DATA FOR REVIEW Start Marker
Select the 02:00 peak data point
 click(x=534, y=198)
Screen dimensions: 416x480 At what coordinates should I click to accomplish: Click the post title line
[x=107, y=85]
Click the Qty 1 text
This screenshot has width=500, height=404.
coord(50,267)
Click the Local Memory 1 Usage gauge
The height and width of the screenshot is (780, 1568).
DATA FOR REVIEW End Marker
DATA FOR REVIEW Start Marker
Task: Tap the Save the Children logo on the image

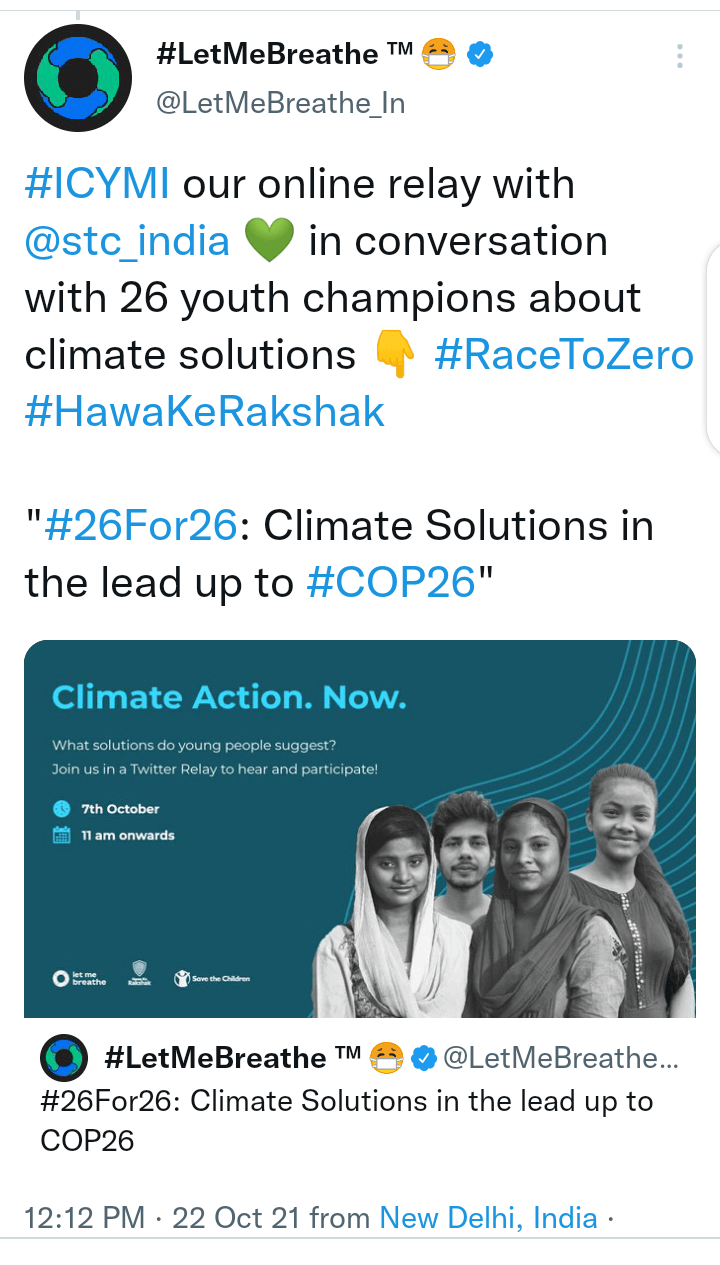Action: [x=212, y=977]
DATA FOR REVIEW End Marker
DATA FOR REVIEW Start Marker
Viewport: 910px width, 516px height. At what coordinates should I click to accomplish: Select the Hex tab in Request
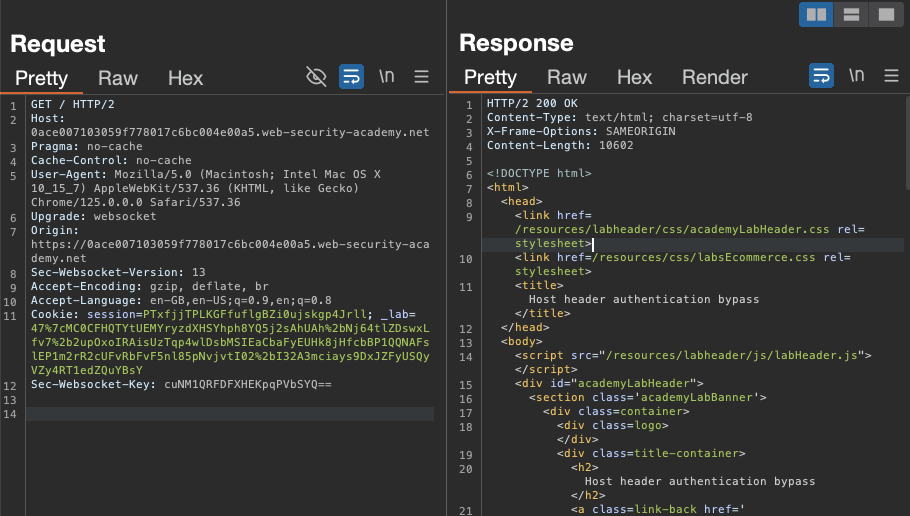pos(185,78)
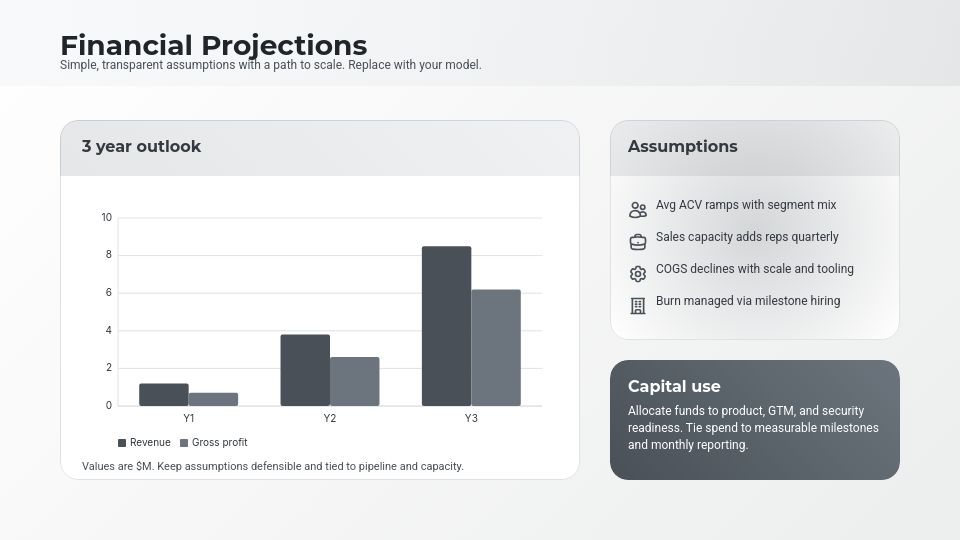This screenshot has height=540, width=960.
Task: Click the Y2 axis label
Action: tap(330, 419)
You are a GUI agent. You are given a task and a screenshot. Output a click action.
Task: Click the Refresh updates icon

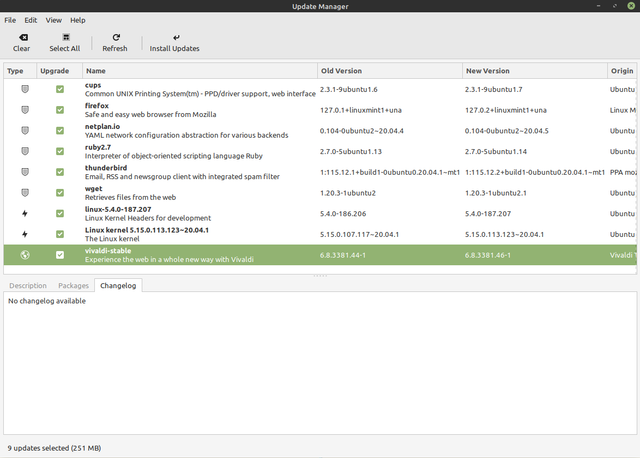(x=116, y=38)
DATA FOR REVIEW End Marker
▶ EXERCISE DIRECTIONS:
Everything in the material above from the line that has "Screen dimensions: 416x480" through the line that has "The height and" must be duplicated exactly, with no other lines given.

▶ SOLUTION FOR THIS EXERCISE:
Screen dimensions: 416x480 At what coordinates should I click to accomplish: Click the post title line
[x=107, y=85]
Click the Qty 1 text
This screenshot has width=500, height=404.
coord(50,267)
Click the Local Memory 1 Usage gauge
The height and width of the screenshot is (780, 1568).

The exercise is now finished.